> _Task item_
Every entry should be given again exactly, with nothing dropped.

Dataset entries
⟨

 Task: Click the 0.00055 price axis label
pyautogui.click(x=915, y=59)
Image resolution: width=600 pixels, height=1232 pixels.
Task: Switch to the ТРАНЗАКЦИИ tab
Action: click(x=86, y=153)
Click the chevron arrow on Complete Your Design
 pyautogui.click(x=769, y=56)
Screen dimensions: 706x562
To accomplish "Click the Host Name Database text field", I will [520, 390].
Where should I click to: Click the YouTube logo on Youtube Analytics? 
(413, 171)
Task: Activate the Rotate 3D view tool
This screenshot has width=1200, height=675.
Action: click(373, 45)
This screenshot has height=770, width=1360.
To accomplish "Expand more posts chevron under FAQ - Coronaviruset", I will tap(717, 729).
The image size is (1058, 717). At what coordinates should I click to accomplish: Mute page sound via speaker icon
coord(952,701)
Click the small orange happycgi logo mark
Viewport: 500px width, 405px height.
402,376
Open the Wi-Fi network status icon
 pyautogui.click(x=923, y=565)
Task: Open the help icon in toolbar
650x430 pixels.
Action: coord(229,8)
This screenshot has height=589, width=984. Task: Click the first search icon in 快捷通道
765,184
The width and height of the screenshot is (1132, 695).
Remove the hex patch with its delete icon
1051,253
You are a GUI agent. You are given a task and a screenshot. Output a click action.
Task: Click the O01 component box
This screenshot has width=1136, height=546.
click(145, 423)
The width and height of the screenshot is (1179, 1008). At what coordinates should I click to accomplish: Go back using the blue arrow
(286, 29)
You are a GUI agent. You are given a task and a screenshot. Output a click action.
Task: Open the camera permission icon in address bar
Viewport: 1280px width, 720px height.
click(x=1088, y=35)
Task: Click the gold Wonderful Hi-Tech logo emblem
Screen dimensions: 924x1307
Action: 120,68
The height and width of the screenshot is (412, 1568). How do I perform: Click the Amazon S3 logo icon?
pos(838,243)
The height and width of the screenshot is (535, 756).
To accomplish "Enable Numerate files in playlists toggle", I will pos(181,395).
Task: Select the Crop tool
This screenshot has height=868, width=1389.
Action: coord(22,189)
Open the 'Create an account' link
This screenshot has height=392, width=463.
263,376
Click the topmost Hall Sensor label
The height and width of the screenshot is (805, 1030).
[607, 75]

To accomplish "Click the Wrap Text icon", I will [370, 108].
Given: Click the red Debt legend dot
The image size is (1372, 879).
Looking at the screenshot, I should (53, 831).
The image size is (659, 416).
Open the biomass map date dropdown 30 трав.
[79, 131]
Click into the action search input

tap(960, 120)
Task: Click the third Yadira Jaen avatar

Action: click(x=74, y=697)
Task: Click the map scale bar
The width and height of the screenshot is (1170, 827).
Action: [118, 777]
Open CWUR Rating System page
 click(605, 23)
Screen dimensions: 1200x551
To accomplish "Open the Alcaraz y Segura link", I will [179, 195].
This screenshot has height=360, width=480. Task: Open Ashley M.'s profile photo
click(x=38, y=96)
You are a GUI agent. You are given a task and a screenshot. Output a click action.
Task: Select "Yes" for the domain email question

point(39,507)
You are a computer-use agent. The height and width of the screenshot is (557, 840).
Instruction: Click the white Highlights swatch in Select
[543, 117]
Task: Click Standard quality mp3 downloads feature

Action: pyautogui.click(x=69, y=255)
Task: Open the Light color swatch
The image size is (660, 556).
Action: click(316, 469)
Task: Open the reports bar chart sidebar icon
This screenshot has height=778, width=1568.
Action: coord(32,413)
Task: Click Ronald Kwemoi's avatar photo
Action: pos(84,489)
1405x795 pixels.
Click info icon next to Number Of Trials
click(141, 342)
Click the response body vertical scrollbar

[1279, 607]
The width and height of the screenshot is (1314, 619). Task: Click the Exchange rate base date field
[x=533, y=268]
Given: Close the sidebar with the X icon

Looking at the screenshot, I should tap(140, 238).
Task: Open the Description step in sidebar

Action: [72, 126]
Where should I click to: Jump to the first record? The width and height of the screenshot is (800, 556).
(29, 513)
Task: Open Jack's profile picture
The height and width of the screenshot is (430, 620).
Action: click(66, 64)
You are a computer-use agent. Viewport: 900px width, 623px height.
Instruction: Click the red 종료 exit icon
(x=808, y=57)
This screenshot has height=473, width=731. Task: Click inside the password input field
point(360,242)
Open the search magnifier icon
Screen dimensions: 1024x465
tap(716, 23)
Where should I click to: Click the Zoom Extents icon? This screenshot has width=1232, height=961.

⟩

> _Exercise answer_
 Task: Click the 0.00055 price axis label
pyautogui.click(x=915, y=59)
Image resolution: width=600 pixels, height=1232 pixels.
Task: Switch to the ТРАНЗАКЦИИ tab
Action: click(x=86, y=153)
Click the chevron arrow on Complete Your Design
 pyautogui.click(x=769, y=56)
Screen dimensions: 706x562
To accomplish "Click the Host Name Database text field", I will [520, 390].
Where should I click to: Click the YouTube logo on Youtube Analytics? 
(413, 171)
Task: Activate the Rotate 3D view tool
This screenshot has width=1200, height=675.
Action: click(373, 45)
This screenshot has height=770, width=1360.
To accomplish "Expand more posts chevron under FAQ - Coronaviruset", I will tap(717, 729).
The image size is (1058, 717). At what coordinates should I click to accomplish: Mute page sound via speaker icon
coord(952,701)
Click the small orange happycgi logo mark
Viewport: 500px width, 405px height.
402,376
Open the Wi-Fi network status icon
 pyautogui.click(x=923, y=565)
Task: Open the help icon in toolbar
650x430 pixels.
Action: coord(229,8)
This screenshot has height=589, width=984. Task: Click the first search icon in 快捷通道
765,184
The width and height of the screenshot is (1132, 695).
Remove the hex patch with its delete icon
1051,253
You are a GUI agent. You are given a task and a screenshot. Output a click action.
Task: Click the O01 component box
This screenshot has width=1136, height=546.
click(145, 423)
The width and height of the screenshot is (1179, 1008). At what coordinates should I click to accomplish: Go back using the blue arrow
(286, 29)
You are a GUI agent. You are given a task and a screenshot. Output a click action.
Task: Open the camera permission icon in address bar
Viewport: 1280px width, 720px height.
click(x=1088, y=35)
Task: Click the gold Wonderful Hi-Tech logo emblem
Screen dimensions: 924x1307
Action: 120,68
The height and width of the screenshot is (412, 1568). How do I perform: Click the Amazon S3 logo icon?
pos(838,243)
The height and width of the screenshot is (535, 756).
To accomplish "Enable Numerate files in playlists toggle", I will pos(181,395).
Task: Select the Crop tool
This screenshot has height=868, width=1389.
Action: coord(22,189)
Open the 'Create an account' link
This screenshot has height=392, width=463.
263,376
Click the topmost Hall Sensor label
The height and width of the screenshot is (805, 1030).
[607, 75]

To accomplish "Click the Wrap Text icon", I will [370, 108].
Given: Click the red Debt legend dot
The image size is (1372, 879).
Looking at the screenshot, I should (53, 831).
The image size is (659, 416).
Open the biomass map date dropdown 30 трав.
[79, 131]
Click into the action search input

tap(960, 120)
Task: Click the third Yadira Jaen avatar

Action: click(x=74, y=697)
Task: Click the map scale bar
The width and height of the screenshot is (1170, 827).
Action: [118, 777]
Open CWUR Rating System page
 click(605, 23)
Screen dimensions: 1200x551
To accomplish "Open the Alcaraz y Segura link", I will [179, 195].
This screenshot has height=360, width=480. Task: Open Ashley M.'s profile photo
click(x=38, y=96)
You are a GUI agent. You are given a task and a screenshot. Output a click action.
Task: Select "Yes" for the domain email question

point(39,507)
You are a computer-use agent. The height and width of the screenshot is (557, 840).
Instruction: Click the white Highlights swatch in Select
[543, 117]
Task: Click Standard quality mp3 downloads feature

Action: pyautogui.click(x=69, y=255)
Task: Open the Light color swatch
The image size is (660, 556).
Action: click(316, 469)
Task: Open the reports bar chart sidebar icon
This screenshot has height=778, width=1568.
Action: coord(32,413)
Task: Click Ronald Kwemoi's avatar photo
Action: pos(84,489)
1405x795 pixels.
Click info icon next to Number Of Trials
click(141, 342)
Click the response body vertical scrollbar

[1279, 607]
The width and height of the screenshot is (1314, 619). Task: Click the Exchange rate base date field
[x=533, y=268]
Given: Close the sidebar with the X icon

Looking at the screenshot, I should tap(140, 238).
Task: Open the Description step in sidebar

Action: [72, 126]
Where should I click to: Jump to the first record? The width and height of the screenshot is (800, 556).
(29, 513)
Task: Open Jack's profile picture
The height and width of the screenshot is (430, 620).
Action: click(66, 64)
You are a computer-use agent. Viewport: 900px width, 623px height.
Instruction: Click the red 종료 exit icon
(x=808, y=57)
This screenshot has height=473, width=731. Task: Click inside the password input field
point(360,242)
Open the search magnifier icon
Screen dimensions: 1024x465
tap(716, 23)
Where should I click to: Click the Zoom Extents icon? This screenshot has width=1232, height=961.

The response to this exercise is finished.